After the success of our previous seminars, we are pleased to announce the fourth and last seminar for 2017. This time the talk will be focused on haematology and more specifically on the diagnostic approach to anaemia in cats.

Title: This cat is anaemic, what now? Diagnostic approach to anaemia in the cat.
 
Date: Tuesday 3rd October 2017
 
Speaker: Francesco Cian (DVM DipECVCP FRCPath MRCVS) 
 
 
Program:
19:30-20:00 - Light refreshment 
20:00-21:30 – Seminar
 
To book your space send us an email to admin@battlab.com
 
These seminars can be used as annual CPD hours.
 
More seminars will follow in 2018. Stay tuned.
 
 
2017 ESVCP ANNUAL CONGRESS
 
Batt Laboratories will be one of the main sponsors of the upcoming annual internation congress of the European Society of Veterinary Clinical Pathology (ESVCP) which this year will take place in London from the 6th to thr 9th of September. The ESVCP is a European scientific organization dedicated to the promotion of scientific advancement, education, and standards in veterinary laboratory medicine and is considered the excellence in veterinary clinical pathology.
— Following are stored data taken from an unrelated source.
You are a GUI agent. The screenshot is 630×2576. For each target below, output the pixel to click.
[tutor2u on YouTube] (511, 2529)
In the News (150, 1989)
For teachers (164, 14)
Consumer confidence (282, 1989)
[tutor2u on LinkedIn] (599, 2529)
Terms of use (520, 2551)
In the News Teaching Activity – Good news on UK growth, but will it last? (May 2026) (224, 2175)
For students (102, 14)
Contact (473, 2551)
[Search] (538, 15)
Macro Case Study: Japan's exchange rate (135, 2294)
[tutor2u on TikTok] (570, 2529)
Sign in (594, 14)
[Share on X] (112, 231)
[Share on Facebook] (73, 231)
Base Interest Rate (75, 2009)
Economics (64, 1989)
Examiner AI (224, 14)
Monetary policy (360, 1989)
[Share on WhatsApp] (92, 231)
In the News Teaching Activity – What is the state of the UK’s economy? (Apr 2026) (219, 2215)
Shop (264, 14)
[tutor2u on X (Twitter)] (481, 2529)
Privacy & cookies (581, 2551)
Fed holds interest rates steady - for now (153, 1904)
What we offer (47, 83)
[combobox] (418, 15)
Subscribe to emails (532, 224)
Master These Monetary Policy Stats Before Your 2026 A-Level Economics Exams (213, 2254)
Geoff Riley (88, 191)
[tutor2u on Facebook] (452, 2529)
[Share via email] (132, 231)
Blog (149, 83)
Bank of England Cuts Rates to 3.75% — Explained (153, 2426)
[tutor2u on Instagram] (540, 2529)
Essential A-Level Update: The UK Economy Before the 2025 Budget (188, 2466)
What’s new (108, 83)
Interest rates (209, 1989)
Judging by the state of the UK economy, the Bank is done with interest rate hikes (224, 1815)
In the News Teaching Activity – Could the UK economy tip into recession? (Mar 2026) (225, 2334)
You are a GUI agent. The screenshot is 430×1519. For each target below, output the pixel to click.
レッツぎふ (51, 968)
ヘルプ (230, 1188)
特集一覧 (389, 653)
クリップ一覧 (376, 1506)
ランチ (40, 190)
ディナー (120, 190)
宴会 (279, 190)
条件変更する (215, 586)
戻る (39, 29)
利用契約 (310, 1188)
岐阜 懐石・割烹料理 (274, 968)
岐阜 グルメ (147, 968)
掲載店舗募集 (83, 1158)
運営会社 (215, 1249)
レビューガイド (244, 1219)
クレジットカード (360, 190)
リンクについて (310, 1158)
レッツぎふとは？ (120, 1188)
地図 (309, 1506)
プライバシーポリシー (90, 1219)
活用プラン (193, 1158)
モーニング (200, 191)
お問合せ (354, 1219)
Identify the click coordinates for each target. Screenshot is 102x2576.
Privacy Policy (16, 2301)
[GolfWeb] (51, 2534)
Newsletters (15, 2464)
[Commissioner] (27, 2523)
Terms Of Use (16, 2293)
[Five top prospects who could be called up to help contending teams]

Our veterinary clinical pathologist, Francesco Cian, will also give a lecture on the Saturday about cytology of the lower respiratory tract in horses.
 
 
FREQUENTLY ASKED QUESTIONS ABOUT ….
 
This month FAQ section is dedicated to Tickborne Diseases in dogs
 
Which are the most common infectious diseases that can be transmitted from ticks to dogs?
Anaplasmosis, ehrlichiosis, babesiosis and borreliosis (Lyme disease) are four of the most common tick-borne diseases commonly diagnosed in dogs and often cause of important clinical signs.

With any of these diseases, co-infections with more than one type of tick-borne organism is possible, potentially altering the signs of illness in the affected patient.
 
Which clinical signs and haematologic changes these diseases can cause in dogs?
Clinical signs differ according to the infectious agents.

In case of infection by Anaplasma spp. or Ehrlichia spp. affected animals usually develop fever, lethargy, myalgia and in most severe cases bleeding disorders. The last are secondary to a severe thrombocytopenia that often accompany these infections, especially the ones from Ehrlichia canis.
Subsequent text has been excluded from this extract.